One month Libor is today just below 40bp. This is 10bp wider than a week ago and 30bp wider than a month ago. The Russian invasion of the Ukraine has raised risk in all markets, and Libor reflects these concerns.
During the same period, 30-day average SOFR has been rooted to 5bp, according to the Federal Reserve Bank of New York.
Clearly, for investors would have enjoyed better returns if the reset date on their Libor-based bonds had occurred in the last few days.
The Libor Act requires SOFR, plus a set spread depending on the Libor term, to be used instead of Libor for all contracts from the middle of 2023. Yet there are few clues about how this spread will be calculated.
The legislation applies to those contracts which have no fall-back provisions or provide an alternative rate. This has been a sticking point for the change to SOFR as many contracts in the structured finance world have no fall-back language.
Yet there continues to be dissension about whether SOFR is an adequate replacement index. “SOFR is the dumbest index I’ve ever seen. It’s just a stupid index, badly put together,” says another source.

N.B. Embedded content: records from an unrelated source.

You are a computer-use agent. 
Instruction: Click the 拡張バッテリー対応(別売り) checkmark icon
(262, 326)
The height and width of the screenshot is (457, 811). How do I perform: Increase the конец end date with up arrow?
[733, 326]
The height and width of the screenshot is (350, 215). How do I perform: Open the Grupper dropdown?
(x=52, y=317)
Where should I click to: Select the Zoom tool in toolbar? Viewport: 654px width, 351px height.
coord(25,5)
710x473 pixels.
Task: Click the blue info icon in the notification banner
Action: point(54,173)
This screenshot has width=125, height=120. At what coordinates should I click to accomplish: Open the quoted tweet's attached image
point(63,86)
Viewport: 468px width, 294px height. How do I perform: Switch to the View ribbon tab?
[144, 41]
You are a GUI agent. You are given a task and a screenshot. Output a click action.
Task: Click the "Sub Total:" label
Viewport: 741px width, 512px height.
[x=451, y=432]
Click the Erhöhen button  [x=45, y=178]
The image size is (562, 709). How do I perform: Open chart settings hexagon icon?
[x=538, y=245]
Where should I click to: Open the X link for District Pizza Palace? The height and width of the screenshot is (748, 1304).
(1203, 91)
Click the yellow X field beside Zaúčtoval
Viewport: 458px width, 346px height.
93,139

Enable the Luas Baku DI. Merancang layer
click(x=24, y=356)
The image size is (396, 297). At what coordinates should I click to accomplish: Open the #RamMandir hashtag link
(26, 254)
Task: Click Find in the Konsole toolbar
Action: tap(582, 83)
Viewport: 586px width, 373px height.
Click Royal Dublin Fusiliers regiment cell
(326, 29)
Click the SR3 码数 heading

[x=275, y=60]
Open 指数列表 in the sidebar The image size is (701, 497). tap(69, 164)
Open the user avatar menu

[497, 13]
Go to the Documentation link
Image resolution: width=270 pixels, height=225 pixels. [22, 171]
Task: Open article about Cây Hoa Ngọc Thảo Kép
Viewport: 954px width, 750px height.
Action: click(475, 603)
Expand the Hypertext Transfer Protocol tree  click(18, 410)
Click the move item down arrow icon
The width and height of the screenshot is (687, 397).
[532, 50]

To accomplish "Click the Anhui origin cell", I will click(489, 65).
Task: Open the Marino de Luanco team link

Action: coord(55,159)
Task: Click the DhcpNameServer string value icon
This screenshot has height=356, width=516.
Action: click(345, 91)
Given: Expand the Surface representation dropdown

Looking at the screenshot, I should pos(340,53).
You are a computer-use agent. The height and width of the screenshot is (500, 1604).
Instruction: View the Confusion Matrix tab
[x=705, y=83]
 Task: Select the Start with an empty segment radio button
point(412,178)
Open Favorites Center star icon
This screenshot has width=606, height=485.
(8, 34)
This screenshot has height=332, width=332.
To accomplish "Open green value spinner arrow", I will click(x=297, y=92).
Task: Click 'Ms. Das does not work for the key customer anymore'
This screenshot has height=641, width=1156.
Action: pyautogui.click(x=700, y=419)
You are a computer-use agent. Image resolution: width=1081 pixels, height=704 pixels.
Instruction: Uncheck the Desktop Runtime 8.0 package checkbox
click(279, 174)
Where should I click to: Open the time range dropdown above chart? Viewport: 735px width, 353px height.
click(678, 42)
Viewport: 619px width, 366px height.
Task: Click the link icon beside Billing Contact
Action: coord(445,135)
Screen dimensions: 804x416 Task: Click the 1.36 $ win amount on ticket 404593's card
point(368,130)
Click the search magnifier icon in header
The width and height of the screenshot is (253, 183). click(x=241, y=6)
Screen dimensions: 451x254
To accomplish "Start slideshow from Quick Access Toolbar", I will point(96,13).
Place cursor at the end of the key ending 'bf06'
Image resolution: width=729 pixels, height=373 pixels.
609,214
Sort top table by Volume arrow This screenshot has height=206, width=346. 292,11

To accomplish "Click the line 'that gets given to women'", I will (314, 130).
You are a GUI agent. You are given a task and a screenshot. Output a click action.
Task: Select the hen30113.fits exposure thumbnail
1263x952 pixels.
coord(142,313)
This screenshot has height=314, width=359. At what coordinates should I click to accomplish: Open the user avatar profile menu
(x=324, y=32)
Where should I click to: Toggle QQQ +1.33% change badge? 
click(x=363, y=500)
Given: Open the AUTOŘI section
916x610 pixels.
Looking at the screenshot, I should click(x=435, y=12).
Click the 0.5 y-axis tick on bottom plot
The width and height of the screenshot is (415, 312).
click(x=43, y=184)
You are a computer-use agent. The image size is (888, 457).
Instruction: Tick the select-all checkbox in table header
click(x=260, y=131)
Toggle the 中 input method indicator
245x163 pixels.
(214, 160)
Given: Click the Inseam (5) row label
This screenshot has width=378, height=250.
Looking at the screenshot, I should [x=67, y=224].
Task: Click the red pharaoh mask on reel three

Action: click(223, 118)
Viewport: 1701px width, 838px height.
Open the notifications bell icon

The act does, however, provide safe harbour provisions to protect parties from liability as a result of lawsuits occasioned by the move away from Libor.
Libor is used extensively in the structured credit market, and what happens when Libor disappears into the sunset has been a source of anxiety for some months. While the legislation creates certainty and has been welcomed by many, questions remain.
Issuers of CLOs face particularly pressing problems, as the great majority of loans which provide the collateral are indexed against Libor. Nonetheless, there has been an increasing number of CLOs referencing SOFR priced this year, and more are expected.
The Federal Reserve must now issue regulations to administer the law within the next 180 days. More details on the setting and calculation of the spread might be forthcoming on this occasion.